Just yesterday I was having a discussion about how the carbon market is ‘dead.’ Today I read that, according to Business Green it is up to the private sector to safe the UN’s Clean Development Mechanism (CDM) from collapse.
What is CDM?
The CDM was developed after the Kyoto Protocol was formed. According to the official UN definition, it allows “a country with an emission-reduction or emission-limitation commitment under the Kyoto Protocol to implement an emission-reduction project in developing countries.” This basically means that industrialized nations can invest in emissions reduction in emerging economies. Such projects create saleable certified emission reduction (CER) credits, each equivalent to one tonne of CO2, which allows companies in richer countries to offset their emissions, thereby still meeting the requirements of the Kyoto Protocol.
Why is the CDM Suffering?
There have always been critiques against CDM, mostly because it still encourages richer countries to keep polluting as long as they ‘offset’ their emissions somewhere else in the world. In spite of the short-comings of this system, it was one of the best ways to ensure a balance of carbon emissions on the path toward a theoretical zero-carbon economy. Due to an excess of saleable credits as well as doubts over the extension of the Kyoto Protocol, CDM has been suffering the past few years. In addition to this surplus there have been genuine concern about whether investment in projects in the third world are achieving the promised emissions reductions. All of these factors have resulted in free-fall in the carbon market which makes investment in CDM not economically viable.
Role of private sector in reviving CDM
An overview board appointed to examine this problem has declared that there needs to be more intervention from the private sector if CDM is to thrive.

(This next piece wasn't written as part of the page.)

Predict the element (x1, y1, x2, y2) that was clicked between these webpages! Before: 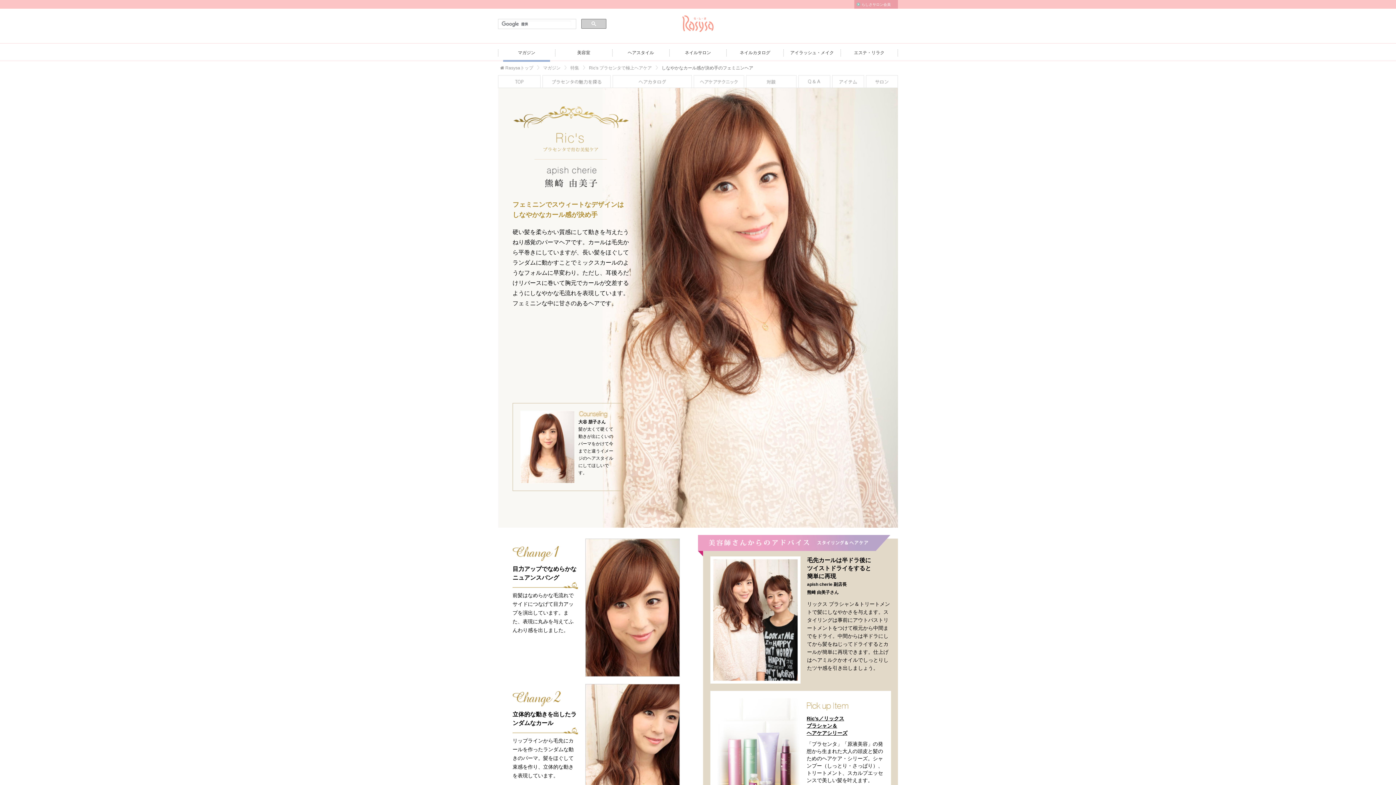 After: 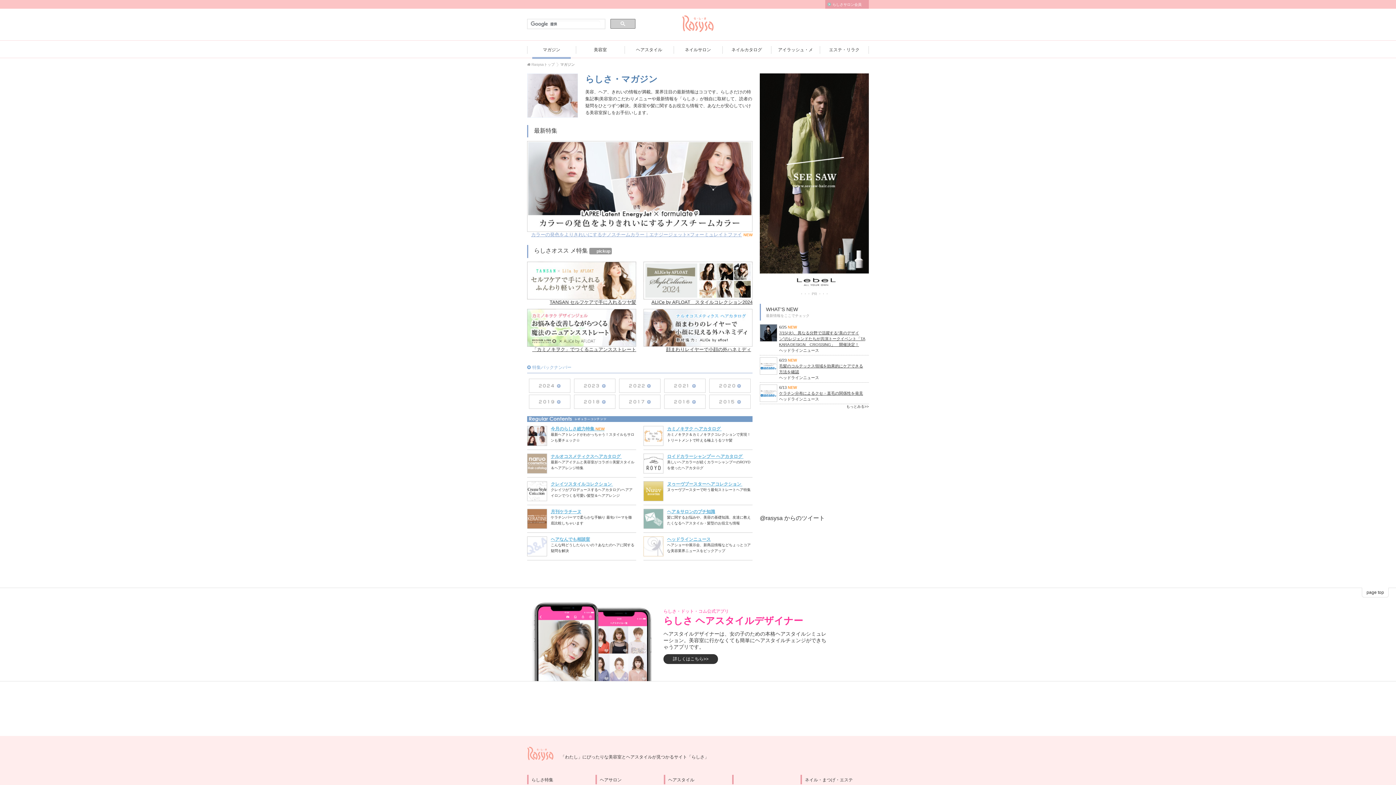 Action: label: マガジン bbox: (503, 43, 550, 61)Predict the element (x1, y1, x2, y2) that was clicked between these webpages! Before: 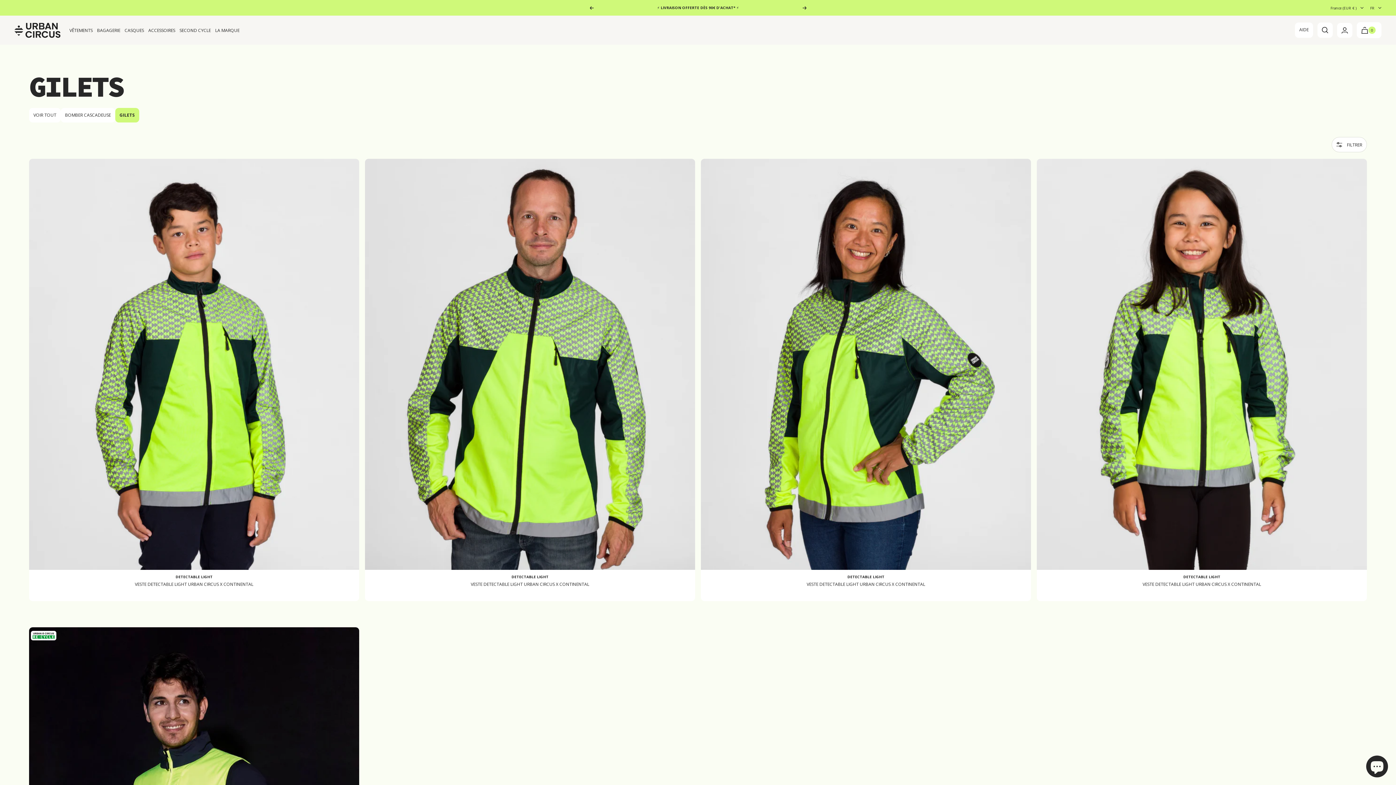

This high-level panel meeting, which concluded in Bangkok a few days ago, released a statement to this effect.
“Nations must, as a high priority, restore faith in global carbon markets generally and in the CDM specifically,” said panel chair, Valli Moosa. “Although the CDM has been the subject of extensive criticism, it has improved markedly in recent years and has helped combat climate change by mobilising the private sector through markets.”
The CDM covers more than 4,500 projects in 75 developing countries which covers renewable energy installations to smaller projects like smokeless stoves to public transportation. In addition to carbon emissions, the program has also helped towards alleviating poverty.
The private sector, therefore, does have valid reasons to continue to invest in CDM as there is a considerable payback for companies. The CDM is a voluntary offset market worth $576M and as there are many things that the private sector does voluntarily, CDM can continue to be one of them.